Note for the readers: that there is an error in the way the Redlock algorithm is used in the blog post: the final step after the majority is acquired, is to check if the total time elapsed is already over the lock TTL, and in such a case the client does not consider the lock as valid. This makes Redlock immune from client <-> lock-server delays in the messages, and makes every other delay *after* the lock validity is tested as any other GC pause during the processing of the locked resource. This is also equivalent to what happens, when using a remote lock server, if the "OK, you have the lock" reply from the server remains in the kernel buffers since the socket pauses before reading it. So where in this blog post its assumed that network delays or GC pauses during the lock acquisition stage are a problem, there is an error.
This is correct, I had overlooked that additional clock check after messages are received. However, I believe that the additional check does not substantially alter the properties of the algorithm:
- Large network delay between the application and the shared resource (the thing that is protected by the lock) can still cause the resource to receive a message from an application process that no longer holds the lock, so fencing is still required.
- A GC pause between the final clock check and the resource access will not be caught by the clock check. As I point out in the article: "Remember that GC can pause a running thread at any point, including the point that is maximally inconvenient for you".
- All the dependencies on accuracy of clock measurement still hold.
Hello Martin, thanks for your reply. Network delays between the app and the shared resource, and a GC pause *after* the check, but before doing the actual work, are all conceptually exactly the same as the "point 1" of your argument, that is, GC pauses (or other pauses) make the algo require an incremental token. So, regarding the safety of the algorithm itself, the only remaining thing would be the dependency on clock drifts, that can be argued depending on point of view. So I'm sorry to have to say that IMHO the current version of the article, by showing the wrong implementation of the algorithm, and not citing the equivalence of GC pauses processing the shared resource, with GC pauses immediately after the token is acquired, does not provide a fair picture.
Bottom line is for an application programmer like me this implementation looks doubtful enough not to use it in production systems. If this does not work perfectly then can introduce bugs which will be impossible to fix.
"Instead, please use a proper consensus system such as ZooKeeper, probably."
I literally skimmed the entire article for this part. :-)
That said, it's a good writeup, and very informative. Thanks for sharing!
Today, I learn and think about the "redlock:. I am very agree you!

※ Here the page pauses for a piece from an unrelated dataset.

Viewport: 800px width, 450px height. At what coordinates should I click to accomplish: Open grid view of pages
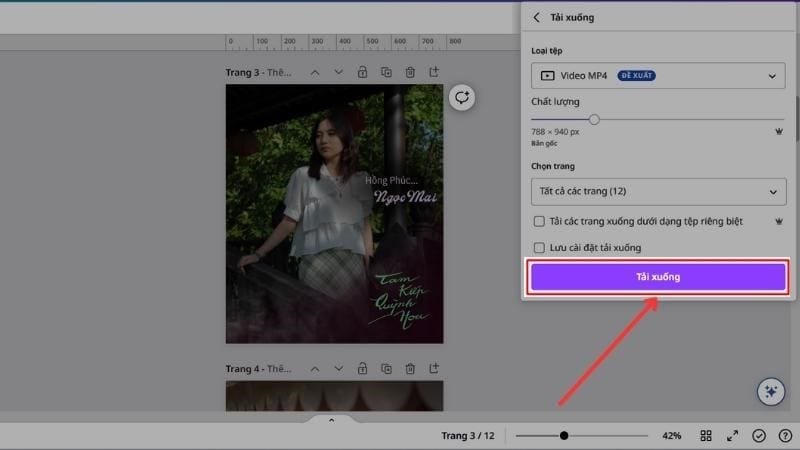pyautogui.click(x=706, y=436)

It's a long dated post, nonetheless it is particularly relevant today with the wide distribution of blockchain systems.As it is stated, due to the fundamental asynchronicity in communication among peers, a cascade of problems arise when we have the introduction of lock leases that expire.However, if we remove the expiring function of lock leases we run into the problem of a peer that successfully acquired a lock (by majority voting) never releasing the lease and holding onto the lock forever (whether by malicious intent, network problems, etc).On the other hand, we may solve the problem of a lock being held indefinitely by making the majority vote for a forced release of the lock.If the majority already voted for the forced release of a lock, and in the case that the peer that held the lock comes online and tries to write or release the lock afterwards the forced release, the operation will simply be rejected by the majority and the node that used to own the lock will revert any operations in the context of its acquired lock.In that sense, the lock manager itself is distributed among the peers that by majority voting perform three distinct operations: grant lock, commit + lock release, revert + forced release.
But wouldn't this sort of fencing token scheme imply that the storage has a critical section where it can compare the current token with the last one it received from the clients? This critical section alone seems enough to avoid conflicts. Also, with this approach, the storage could simply store object versions, and reject operations that didn't specify the most recent version.

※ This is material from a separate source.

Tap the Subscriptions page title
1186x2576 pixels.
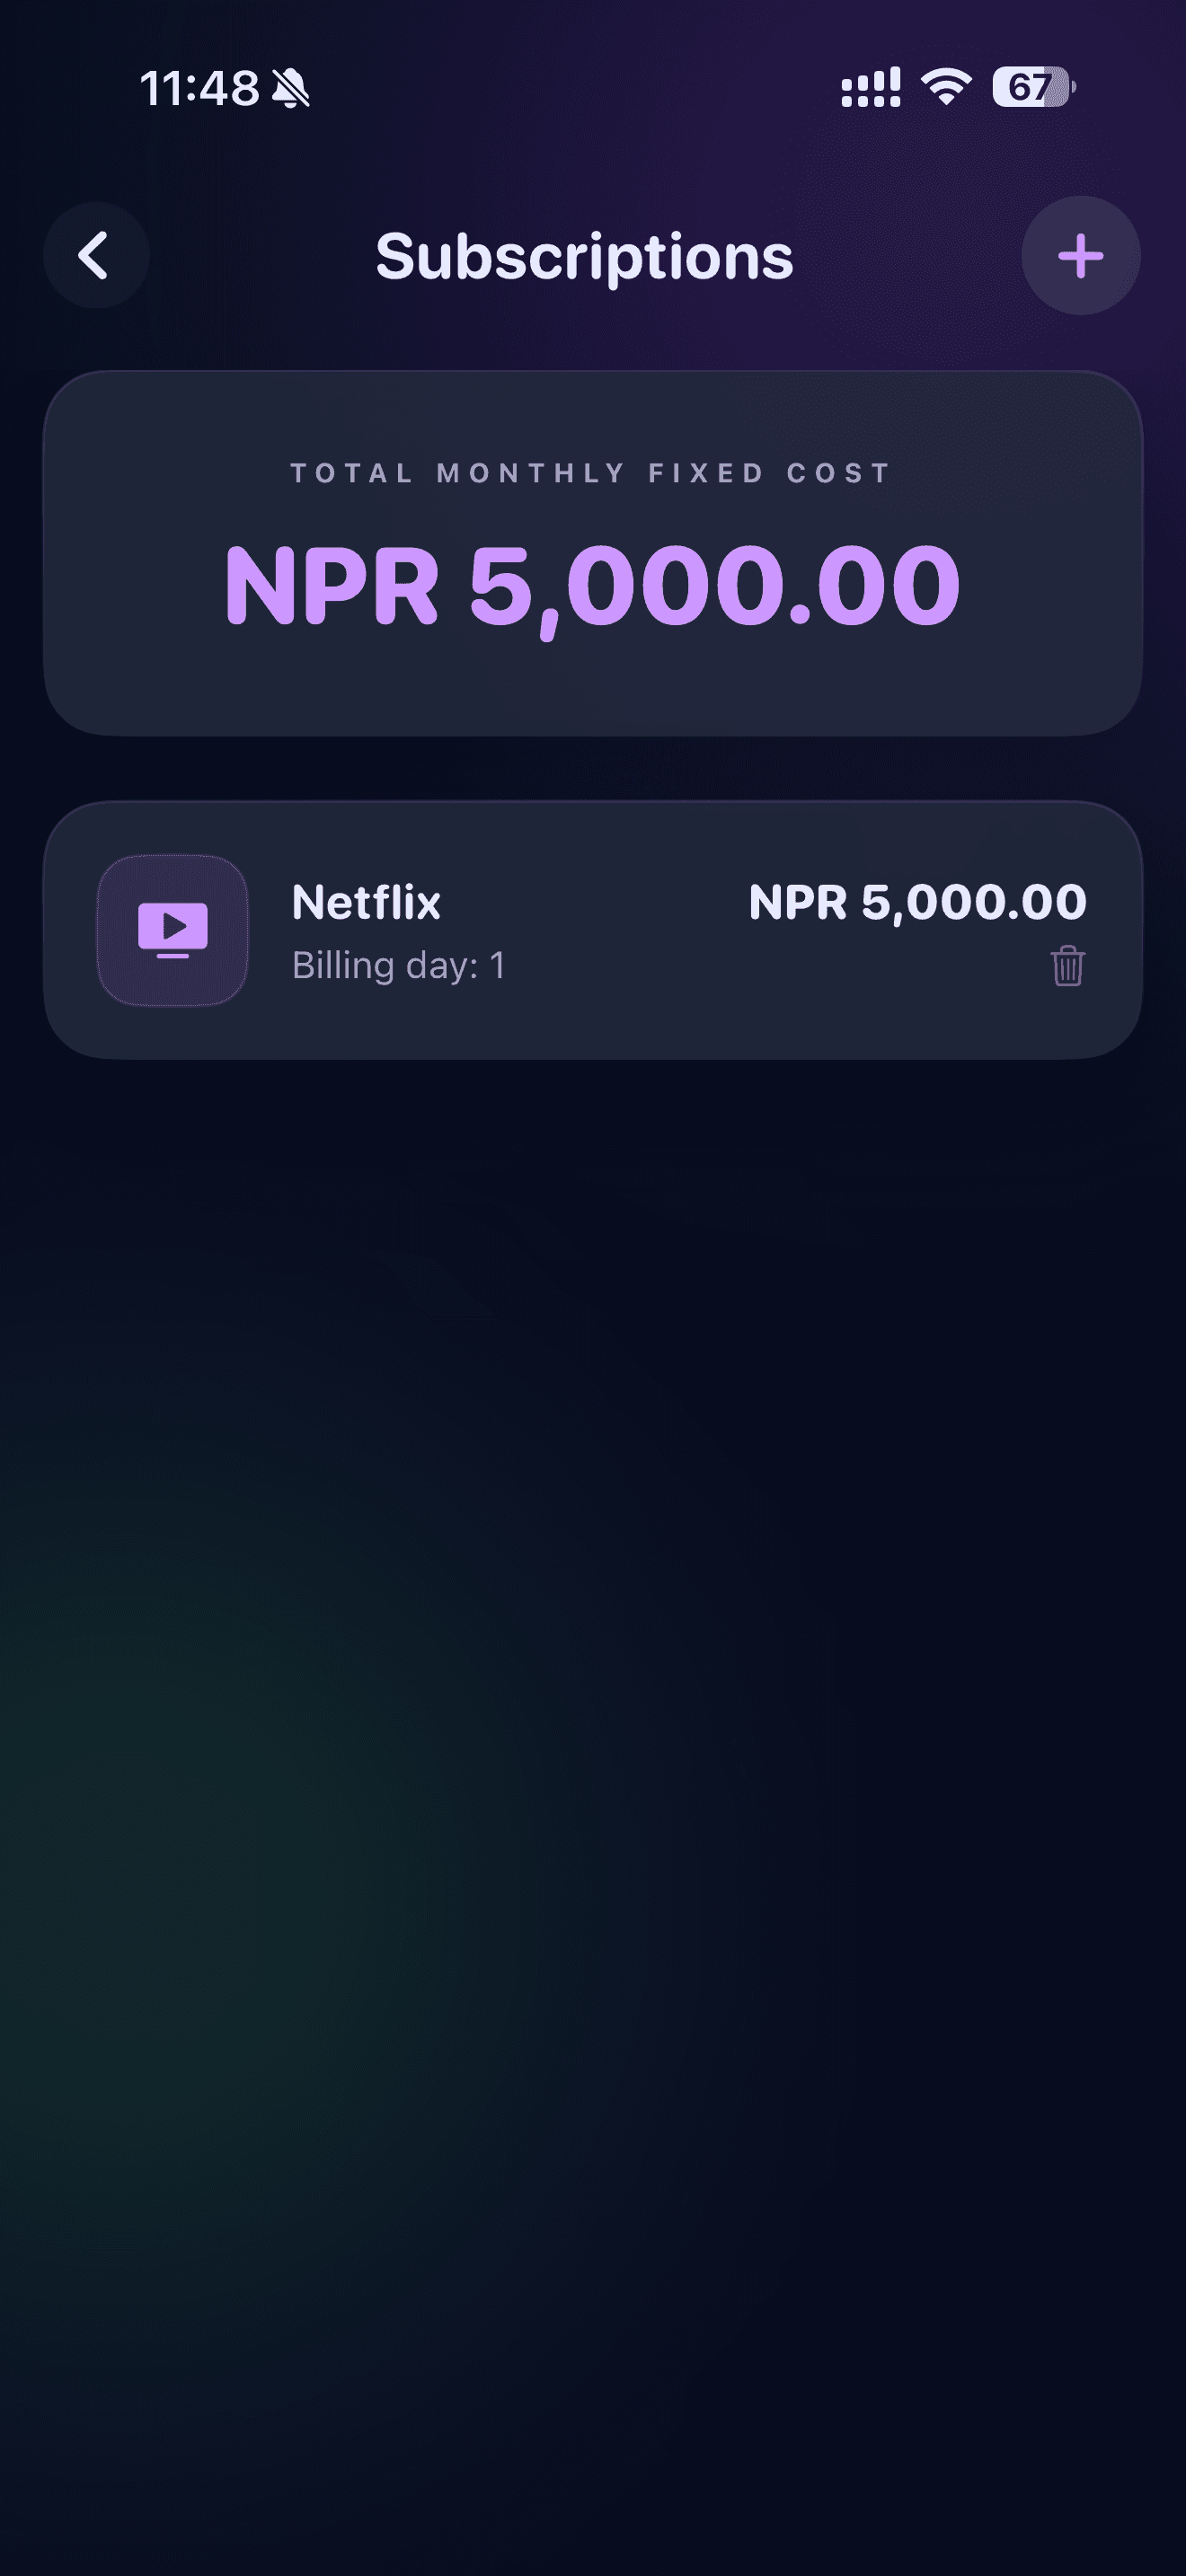[x=584, y=257]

What I'm saying is, it sure looks like if it's possible to implement fenced updates in the storage at all, then you don't need a separate lock service anymore. What am I missing?
Well observed. I didn't want to go into too much detail in this already long post. There are situations in which a fencing token is still useful. For example, if there are several replicas of the storage service, then each replica can independently check the freshness of the fencing token without coordinating with the other replicas. If a quorum (e.g. 2 out of 3) of replicas accept a fencing token as valid, then a write is reported as successful to the client.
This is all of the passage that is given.